Yeah, c++ is optimized for every single bit and every single cpu cycle, right? But there are constellation in which you pay extra just because you can not express what should be done within the language itself. Here it goes:
Whenever you have a class with cheap copy semantics aka. smart classes like string, smart pointer or alike your might meet the following constellation:
shared_ptr myObject; if (some_condition) { myObject = f1(); } else { myObject = f2(); } // using myObject here
As myObject is used after the if branches it must be declared in advance. But at this point it can only be initialized with the default constructor as the right initialization information is not available until the if branches. Within the if branches operator= is then called with the right "initial" information for the object, as f1 and f2 each return a smart_ptr object. The previous initalization therefore was a waste of time.

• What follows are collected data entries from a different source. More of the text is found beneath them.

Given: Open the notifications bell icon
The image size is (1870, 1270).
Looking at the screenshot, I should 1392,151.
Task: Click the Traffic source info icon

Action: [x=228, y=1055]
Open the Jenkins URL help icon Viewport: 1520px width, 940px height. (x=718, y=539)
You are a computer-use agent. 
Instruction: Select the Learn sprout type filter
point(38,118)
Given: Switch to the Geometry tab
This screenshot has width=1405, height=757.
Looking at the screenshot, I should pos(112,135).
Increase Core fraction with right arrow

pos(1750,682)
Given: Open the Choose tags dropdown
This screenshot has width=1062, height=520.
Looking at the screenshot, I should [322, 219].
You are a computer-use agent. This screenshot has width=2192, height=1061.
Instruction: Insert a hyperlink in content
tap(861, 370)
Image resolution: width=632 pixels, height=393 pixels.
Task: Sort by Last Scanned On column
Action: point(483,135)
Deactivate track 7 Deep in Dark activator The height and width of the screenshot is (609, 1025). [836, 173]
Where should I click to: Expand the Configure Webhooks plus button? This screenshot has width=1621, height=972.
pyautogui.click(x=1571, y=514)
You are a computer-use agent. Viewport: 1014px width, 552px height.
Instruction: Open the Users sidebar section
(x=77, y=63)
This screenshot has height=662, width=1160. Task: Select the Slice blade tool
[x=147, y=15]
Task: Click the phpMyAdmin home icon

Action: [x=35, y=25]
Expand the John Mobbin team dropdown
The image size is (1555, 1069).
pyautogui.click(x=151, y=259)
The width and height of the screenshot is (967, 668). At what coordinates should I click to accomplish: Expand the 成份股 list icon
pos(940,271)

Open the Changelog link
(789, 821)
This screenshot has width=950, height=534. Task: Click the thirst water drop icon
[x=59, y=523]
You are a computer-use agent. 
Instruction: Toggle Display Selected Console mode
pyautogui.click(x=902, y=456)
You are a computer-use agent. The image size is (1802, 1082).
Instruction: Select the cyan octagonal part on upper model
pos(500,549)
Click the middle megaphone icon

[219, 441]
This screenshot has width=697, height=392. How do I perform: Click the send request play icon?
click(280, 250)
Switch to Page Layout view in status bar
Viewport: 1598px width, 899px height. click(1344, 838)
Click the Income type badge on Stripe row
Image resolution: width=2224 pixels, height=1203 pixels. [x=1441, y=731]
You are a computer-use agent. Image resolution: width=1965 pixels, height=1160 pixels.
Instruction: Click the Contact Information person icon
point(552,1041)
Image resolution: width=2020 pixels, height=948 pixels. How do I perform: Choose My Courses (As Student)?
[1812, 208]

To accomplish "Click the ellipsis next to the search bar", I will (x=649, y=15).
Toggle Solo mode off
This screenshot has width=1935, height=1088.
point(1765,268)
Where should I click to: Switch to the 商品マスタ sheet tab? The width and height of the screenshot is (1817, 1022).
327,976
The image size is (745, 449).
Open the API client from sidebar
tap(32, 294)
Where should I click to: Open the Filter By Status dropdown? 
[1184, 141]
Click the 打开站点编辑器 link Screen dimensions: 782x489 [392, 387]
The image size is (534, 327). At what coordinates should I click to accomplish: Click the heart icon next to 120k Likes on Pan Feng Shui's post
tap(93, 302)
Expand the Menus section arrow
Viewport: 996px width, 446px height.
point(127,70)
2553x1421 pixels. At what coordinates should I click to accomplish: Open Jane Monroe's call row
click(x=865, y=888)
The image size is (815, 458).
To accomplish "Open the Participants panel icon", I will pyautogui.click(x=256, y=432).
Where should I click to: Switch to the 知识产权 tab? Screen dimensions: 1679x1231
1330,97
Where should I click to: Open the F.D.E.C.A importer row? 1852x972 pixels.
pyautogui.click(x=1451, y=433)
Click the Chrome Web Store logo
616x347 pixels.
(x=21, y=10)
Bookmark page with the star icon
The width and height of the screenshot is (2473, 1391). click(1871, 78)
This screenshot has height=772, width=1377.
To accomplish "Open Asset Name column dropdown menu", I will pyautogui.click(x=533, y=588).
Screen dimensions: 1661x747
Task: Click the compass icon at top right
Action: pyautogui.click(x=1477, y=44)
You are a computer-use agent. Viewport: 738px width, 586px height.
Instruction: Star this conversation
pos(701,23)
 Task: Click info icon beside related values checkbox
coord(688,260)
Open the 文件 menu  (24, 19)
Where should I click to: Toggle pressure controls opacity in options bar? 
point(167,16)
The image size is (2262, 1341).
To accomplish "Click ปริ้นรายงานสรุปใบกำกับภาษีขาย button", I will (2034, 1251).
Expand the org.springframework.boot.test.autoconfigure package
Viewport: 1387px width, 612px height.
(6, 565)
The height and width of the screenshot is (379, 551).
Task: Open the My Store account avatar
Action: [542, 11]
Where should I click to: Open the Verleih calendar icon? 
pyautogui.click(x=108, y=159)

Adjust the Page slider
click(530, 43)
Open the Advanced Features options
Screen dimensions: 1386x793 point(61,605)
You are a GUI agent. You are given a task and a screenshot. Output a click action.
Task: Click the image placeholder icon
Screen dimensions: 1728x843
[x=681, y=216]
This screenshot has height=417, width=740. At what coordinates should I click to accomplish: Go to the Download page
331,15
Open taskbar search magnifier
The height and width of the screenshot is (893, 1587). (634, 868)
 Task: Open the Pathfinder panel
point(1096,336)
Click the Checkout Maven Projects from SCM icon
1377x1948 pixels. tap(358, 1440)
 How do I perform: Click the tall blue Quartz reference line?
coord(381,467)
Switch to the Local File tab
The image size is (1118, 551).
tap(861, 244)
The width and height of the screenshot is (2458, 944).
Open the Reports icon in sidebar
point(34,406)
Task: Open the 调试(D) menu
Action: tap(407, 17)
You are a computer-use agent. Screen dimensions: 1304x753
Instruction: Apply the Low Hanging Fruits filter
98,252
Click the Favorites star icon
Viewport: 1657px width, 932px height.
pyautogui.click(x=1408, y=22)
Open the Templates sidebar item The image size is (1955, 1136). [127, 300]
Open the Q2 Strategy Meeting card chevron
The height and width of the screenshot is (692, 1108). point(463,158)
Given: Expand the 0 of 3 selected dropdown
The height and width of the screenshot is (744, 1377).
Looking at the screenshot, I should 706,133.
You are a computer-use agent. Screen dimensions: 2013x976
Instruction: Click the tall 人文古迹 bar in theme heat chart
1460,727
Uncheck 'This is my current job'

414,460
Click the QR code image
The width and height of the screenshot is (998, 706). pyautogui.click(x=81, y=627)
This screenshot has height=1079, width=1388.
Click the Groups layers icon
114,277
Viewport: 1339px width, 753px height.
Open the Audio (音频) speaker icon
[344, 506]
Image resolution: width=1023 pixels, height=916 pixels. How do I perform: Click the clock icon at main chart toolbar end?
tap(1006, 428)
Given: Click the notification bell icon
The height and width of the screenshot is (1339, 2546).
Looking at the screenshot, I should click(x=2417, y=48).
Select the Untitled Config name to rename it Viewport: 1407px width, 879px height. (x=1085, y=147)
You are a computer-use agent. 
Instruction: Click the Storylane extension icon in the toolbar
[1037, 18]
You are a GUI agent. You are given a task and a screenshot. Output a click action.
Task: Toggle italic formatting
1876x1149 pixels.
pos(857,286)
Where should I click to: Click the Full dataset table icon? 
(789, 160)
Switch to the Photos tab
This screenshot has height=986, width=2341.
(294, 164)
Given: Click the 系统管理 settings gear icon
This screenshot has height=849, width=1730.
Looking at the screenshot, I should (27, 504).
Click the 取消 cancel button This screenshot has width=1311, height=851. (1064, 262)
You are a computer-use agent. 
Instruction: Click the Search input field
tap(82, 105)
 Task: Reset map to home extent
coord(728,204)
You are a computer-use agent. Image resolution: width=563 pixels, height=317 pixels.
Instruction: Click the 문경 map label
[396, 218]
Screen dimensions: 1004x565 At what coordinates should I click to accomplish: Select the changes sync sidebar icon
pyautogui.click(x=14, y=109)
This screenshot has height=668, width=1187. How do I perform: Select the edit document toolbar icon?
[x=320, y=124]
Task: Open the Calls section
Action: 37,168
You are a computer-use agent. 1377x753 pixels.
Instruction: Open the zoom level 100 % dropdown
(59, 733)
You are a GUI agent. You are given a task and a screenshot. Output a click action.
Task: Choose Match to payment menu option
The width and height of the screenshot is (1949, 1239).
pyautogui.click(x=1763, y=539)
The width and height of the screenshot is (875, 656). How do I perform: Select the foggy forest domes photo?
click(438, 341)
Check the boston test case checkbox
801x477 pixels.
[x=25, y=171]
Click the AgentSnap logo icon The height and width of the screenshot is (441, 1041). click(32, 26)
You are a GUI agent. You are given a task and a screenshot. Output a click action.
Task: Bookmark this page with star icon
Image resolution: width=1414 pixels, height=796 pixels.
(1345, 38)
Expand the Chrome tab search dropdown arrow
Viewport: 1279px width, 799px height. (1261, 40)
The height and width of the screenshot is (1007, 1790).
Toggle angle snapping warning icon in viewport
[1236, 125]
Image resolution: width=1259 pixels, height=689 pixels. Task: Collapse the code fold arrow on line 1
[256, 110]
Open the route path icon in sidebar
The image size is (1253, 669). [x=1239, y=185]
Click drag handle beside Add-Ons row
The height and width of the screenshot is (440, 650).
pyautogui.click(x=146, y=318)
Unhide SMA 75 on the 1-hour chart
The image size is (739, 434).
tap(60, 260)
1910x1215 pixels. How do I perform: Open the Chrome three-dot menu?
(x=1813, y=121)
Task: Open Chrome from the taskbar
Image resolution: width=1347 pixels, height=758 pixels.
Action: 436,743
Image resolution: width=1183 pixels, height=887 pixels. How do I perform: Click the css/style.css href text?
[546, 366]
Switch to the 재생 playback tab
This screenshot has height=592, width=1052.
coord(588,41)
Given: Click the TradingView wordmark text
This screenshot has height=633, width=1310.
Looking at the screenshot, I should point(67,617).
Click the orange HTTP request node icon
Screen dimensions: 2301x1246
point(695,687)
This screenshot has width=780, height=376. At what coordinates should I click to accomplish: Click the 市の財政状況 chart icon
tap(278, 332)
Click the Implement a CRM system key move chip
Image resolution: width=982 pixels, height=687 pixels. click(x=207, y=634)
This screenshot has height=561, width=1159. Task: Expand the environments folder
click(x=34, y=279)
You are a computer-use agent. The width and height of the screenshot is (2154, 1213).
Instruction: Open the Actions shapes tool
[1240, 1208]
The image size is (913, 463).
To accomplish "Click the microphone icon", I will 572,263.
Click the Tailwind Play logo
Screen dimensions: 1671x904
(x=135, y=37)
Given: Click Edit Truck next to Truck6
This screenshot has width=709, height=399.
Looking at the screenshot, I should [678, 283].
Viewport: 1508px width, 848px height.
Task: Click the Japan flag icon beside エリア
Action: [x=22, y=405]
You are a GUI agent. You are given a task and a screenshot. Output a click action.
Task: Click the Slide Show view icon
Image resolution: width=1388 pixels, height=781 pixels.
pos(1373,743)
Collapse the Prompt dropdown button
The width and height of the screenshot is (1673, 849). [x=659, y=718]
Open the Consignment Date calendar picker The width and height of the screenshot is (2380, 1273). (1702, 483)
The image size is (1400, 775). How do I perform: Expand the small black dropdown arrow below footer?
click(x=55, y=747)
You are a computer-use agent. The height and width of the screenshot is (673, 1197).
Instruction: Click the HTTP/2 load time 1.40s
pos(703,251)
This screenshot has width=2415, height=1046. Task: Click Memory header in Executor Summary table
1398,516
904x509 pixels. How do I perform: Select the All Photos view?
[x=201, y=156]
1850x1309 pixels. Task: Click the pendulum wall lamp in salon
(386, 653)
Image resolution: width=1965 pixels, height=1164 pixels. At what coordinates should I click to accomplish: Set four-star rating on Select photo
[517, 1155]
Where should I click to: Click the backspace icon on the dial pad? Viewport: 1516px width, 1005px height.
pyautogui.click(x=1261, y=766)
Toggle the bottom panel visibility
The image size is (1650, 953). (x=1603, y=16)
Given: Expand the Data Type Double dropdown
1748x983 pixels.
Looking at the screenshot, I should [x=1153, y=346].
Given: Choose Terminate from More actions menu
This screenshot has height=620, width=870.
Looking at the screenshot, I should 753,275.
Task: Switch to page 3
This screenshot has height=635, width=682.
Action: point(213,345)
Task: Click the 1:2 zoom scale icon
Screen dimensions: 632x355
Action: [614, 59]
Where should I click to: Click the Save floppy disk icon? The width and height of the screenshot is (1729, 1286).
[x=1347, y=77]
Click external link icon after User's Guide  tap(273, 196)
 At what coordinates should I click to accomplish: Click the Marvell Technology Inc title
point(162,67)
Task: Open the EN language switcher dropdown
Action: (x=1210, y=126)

Mini-ifs would solve the abover problem but are no general solution. Think about more than 2 possibilities or even a switch statement. A pointer to a shared_ptr is no solution, because this indirection breaks the reference counting of the smart object - the pointer is kept but the smart object itself is deleted, thus the reference counter doesn't reflect the actual use count. Allocating the shared_ptr on the heap is no solution either because in this case one doesn't need the smart class at all. References do not do the job either because they must be initialized from the beginning resulting in the problem that when the reference is introduced the initialization information is not avaiable yet.
You could argue that the first initialization does not really harm as not that much is done there. But the point is, why is everybody eager to tell you to use member initializations in constructors then, when default constructing is not expensive? It maybe isn't, but nevertheless one of the goals of C++ is to not waste CPU cycles.